As established by the GDPR, the personal data must be legitimised by the subjects. The data of the users will only be able to be used and analysed when:

  • There is consent (written) to the assignment and use of this data

  • Be necessary data for the provision of the service. For example, identification documents of guests are needed to provide this information to the police for the registration of guests.

  • If they are necessary for the protection of a user's interest

  • If they are necessary for the fulfillment of a legal obligation;

If your needs do not correspond to any of the above, an explicit consent is required for the use and treatment of the personal data required.

to process data

- Communication to the user

Despite being a requirement of the current Data Protection Law, the GDPR introduces additional instructions such as:

  • The use of a clear, simple and intelligible language that conveys the information in a concise and transparent manner to the user.

  • Express the legal basis on which the use of their data is based

  • The existence and contact of the data protection delegate

  • The possibility of claiming before the Spanish Agency for Data Protection

  • The period during which the data will be processed and stored.

- Attention to the rights of users

The right to be forgotten, the limitation of treatment and the right to data portability are some of those included in the European Regulation.

To attend the requests of the users is of obligatory fulfillment in a term not superior to a month. A free service that, in a justified and exceptional way, can be extended up to 2 months.

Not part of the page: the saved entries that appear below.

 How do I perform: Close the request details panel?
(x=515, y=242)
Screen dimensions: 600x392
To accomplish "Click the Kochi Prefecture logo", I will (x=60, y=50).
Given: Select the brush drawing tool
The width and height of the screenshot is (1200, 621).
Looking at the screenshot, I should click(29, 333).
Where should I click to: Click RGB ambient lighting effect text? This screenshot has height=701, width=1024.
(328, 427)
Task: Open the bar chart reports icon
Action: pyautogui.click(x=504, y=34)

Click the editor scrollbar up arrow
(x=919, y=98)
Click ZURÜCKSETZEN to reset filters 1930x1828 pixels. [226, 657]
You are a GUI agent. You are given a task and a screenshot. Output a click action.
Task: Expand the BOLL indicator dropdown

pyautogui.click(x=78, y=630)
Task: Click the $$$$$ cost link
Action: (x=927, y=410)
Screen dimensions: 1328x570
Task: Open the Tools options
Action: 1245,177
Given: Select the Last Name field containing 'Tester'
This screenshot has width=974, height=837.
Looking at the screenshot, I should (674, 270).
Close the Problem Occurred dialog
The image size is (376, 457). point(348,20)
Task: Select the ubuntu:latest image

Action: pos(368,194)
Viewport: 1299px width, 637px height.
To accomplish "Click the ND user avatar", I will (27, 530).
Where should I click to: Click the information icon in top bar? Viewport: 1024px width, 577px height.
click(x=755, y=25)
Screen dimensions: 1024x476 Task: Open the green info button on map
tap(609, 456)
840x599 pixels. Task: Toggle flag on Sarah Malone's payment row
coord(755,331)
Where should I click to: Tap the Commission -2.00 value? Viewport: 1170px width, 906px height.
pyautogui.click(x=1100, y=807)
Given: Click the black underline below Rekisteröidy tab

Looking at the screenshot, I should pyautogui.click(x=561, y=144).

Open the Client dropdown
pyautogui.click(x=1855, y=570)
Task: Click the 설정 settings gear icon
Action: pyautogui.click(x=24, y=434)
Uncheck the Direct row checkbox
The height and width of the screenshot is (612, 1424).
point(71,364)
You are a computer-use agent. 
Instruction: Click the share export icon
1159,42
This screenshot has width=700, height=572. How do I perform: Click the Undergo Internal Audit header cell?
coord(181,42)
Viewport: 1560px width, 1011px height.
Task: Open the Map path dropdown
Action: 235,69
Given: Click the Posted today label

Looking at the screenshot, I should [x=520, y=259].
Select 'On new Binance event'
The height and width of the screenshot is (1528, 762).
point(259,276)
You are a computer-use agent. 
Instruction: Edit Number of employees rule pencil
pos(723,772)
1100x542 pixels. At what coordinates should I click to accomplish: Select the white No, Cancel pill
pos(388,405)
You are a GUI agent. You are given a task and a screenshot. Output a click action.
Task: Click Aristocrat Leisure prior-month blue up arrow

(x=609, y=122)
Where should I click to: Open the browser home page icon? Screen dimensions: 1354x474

- Relationship between the person in charge and the person in charge of data processing

The Regulation introduces requirements about the current relationship between the company and its suppliers:

  • Keep a record of the activities carried out with the data

  • Security measures applied to procedures

  • Use of the figure of Data Protection Officer if necessary

  • Collaboration with the Control Authority

It is important to clarify that any relationship established between both parties must be formalised in writing. It is, therefore, necessary to review the existing agreements and adapt them if necessary to the new regulations.

- Proactive liability measures

From May onwards, companies must demonstrate the security measures adopted for the classification of the data treated.

For this, they will have to elaborate a risk analysis by means of which the impact of the treatment to be developed on the protection of the data is documented. After this, it is the company's obligation (Data Protection Officer) to adopt measures in order to minimise or eliminate the risks detected during the first phase.

- International data transfers

In case the data used by the company are transferred to other countries, it should be considered that:

  • There is a contract that meets the requirements of the regulation.

  • Be done through a Privacy Shield agreement

  • Corroborate that the transfer of data is made to a country with a level of protection recognised by the EU authorities.